• _GIVEN PASSAGE_
==================================================
Good Luck With US Economic Embargo!
Good Luck With US Economic Embargo!

As President Hassan Rouhani prepares to address the UN General Assembly in New York and the US administration and allies relentlessly lobby for the Iran nuclear deal to be decertified, Tehran is busy clinching deal after deal with Asians and Europeans.

This is the crux of an article authored by Brazilian journalist and published by Asia Times on Saturday. The full text of the article follows:

For the Chinese government, Iran–and Pakistan–are so geopolitically important that they are treated as Home Affairs nations in East Asia (and not the Middle East, in the case of Iran), alongside Japan and Indonesia.

And just like Pakistan via the China-Pakistan Economic Corridor, Iran is an essential node of the New Silk Road, aka Belt and Road Initiative.

For Tehran, Beijing is a major player in international trade/finance. At the Belt and Road forum in Beijing in May, Iran’s former economy minister, Ali Tayyebnia, extensively discussed deals with Chinese Finance Minister Xiao Jie.

Chinese companies in construction and energy infrastructure equipment–as well as in steel and chemicals–are present all over Iran.

Enter the deal just signed between China’s CITIC and a consortium of Iranian banks worth $10 billion in loans.

Enter as well a BRI-related railroad modernization drive, with Beijing providing $1.5 billion to electrify the Tehran-Mashhad trunk line, and another $1.8 billion for a high-speed rail linking Tehran, Qom and Isfahan.

These upgrades fit into two BRI vectors: to increase China’s trade/connectivity not only with Iran–all the way to the port of Bandar Abbas near the Strait of Hormuz–but also with Turkey. Freight trains ideally should be running non-stop between Xinjiang and Istanbul as early as 2020.

That should be no mean achievement. Iran is the key connectivity link in routes through both Central Asia and the Caucasus. A key proposed route runs from Xinjiang to Kyrgyzstan, Tajikistan, Uzbekistan, Turkmenistan, Iran and southeast Turkey.

 China South Corporation–the world’s largest manufacturer of locomotives–expects the high-speed rail link to cost around $150 billion.

 All Aboard Investment Train

Austria, Denmark and Italy, as well as Japan, are about to clinch as much as $30 billion in deals with Iran. Europeans are back in the Iranian market with a bang. Mercedes-Benz has signed a contract with Iran Khodro to distribute its trucks.

Ha Yung-ku, chairman of the Korea Federation of Banks, and Kourosh Parvizian, the head of Iran’s Association of Private Banks, signed a banking deal that crucially expands trade in their own currencies, bypassing the US dollar.

And then there’s movement in another transport corridor essential to landlocked Central Asia–and especially Afghanistan, at the intersection of Central and South Asia: the port of Chabahar.

Chabahar is the centerpiece of India’s Southern Silk Road–with a maritime component via the Indian Ocean linked to an overland branch all the way to Afghanistan.

There’s fierce discussion about exactly how much the state-owned India Ports Global Limited invested in the development of Chabahar–the port as well as associated roads and railroads. That ranges from $500 million (the Indian version) to only $85 million, according to an Iranian firm, Aria Banader, which states to have invested as much as $403 million.

Indian officials have already promised Afghan counterparts that wheat transported out of Chabahar should be supplying Afghanistan in a matter of weeks.
==================================================
• _INFORMATION PROVIDED_

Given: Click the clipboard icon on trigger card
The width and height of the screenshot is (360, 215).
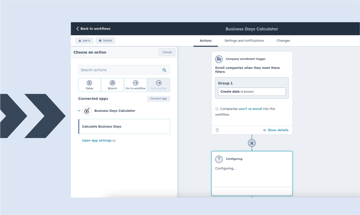Looking at the screenshot, I should 217,130.

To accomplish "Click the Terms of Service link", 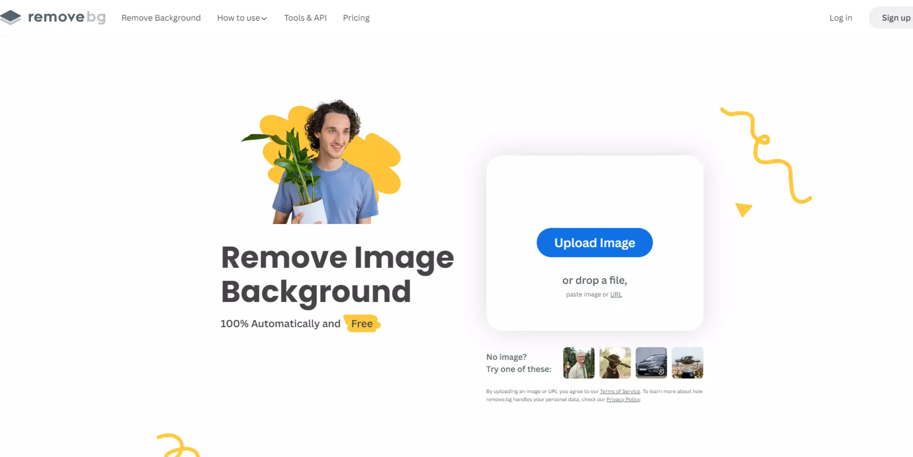I will tap(620, 391).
==================================================
• _DIRECTIONS_
Name every person mentioned by name in the passage on Iran's trade deals with Asian and European partners.

• _TASK OUTPUT_
Hassan Rouhani, Ali Tayyebnia, Xiao Jie, Ha Yung-ku, Kourosh Parvizian